The task:
Read the data, and whenever a line holds the word "computer", report that line.
'''
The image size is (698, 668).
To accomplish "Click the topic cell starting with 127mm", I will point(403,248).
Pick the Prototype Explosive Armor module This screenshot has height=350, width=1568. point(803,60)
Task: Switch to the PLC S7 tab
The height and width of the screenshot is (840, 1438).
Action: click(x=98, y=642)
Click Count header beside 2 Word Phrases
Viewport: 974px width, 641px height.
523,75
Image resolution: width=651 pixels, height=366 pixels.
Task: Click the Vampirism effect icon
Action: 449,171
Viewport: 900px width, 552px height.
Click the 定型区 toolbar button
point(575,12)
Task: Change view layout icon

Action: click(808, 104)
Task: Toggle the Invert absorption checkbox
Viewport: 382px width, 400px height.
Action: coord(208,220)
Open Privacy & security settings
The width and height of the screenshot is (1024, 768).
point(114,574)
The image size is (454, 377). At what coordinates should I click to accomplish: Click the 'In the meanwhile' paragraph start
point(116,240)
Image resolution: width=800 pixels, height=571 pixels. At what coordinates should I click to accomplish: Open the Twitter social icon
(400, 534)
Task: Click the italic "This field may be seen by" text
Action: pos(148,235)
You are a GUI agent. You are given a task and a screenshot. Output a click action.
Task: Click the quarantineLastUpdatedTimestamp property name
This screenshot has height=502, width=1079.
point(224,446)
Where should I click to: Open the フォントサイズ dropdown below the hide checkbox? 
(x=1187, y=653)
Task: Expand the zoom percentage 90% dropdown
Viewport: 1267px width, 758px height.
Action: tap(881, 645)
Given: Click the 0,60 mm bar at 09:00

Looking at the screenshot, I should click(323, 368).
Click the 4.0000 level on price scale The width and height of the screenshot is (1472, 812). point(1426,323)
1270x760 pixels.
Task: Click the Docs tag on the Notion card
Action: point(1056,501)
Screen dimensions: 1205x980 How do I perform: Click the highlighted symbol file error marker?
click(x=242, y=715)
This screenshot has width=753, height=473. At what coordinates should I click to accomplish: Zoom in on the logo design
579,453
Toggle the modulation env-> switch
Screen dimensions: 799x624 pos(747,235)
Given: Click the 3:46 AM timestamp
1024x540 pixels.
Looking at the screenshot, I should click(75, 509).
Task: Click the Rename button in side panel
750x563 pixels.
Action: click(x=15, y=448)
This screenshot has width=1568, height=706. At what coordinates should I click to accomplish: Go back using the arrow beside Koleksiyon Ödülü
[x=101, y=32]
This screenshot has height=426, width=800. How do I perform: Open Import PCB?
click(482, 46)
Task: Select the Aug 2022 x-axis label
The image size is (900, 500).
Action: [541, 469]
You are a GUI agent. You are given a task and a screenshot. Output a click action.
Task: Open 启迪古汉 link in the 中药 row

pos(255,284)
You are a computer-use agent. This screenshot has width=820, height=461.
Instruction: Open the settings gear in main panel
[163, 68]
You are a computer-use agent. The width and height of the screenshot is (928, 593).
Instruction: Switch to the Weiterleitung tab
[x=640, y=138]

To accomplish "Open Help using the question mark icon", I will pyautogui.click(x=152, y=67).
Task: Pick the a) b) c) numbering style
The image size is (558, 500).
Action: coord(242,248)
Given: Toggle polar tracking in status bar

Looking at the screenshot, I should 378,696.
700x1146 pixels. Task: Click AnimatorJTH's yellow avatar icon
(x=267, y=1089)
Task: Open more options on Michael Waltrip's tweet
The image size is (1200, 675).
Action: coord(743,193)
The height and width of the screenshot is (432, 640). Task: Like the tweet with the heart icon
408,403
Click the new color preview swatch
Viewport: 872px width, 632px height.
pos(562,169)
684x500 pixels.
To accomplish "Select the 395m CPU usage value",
'''
Solution to this task:
You are a computer-use agent. This screenshot has width=820, height=461.
You are a computer-use agent. The width and height of the screenshot is (928, 593).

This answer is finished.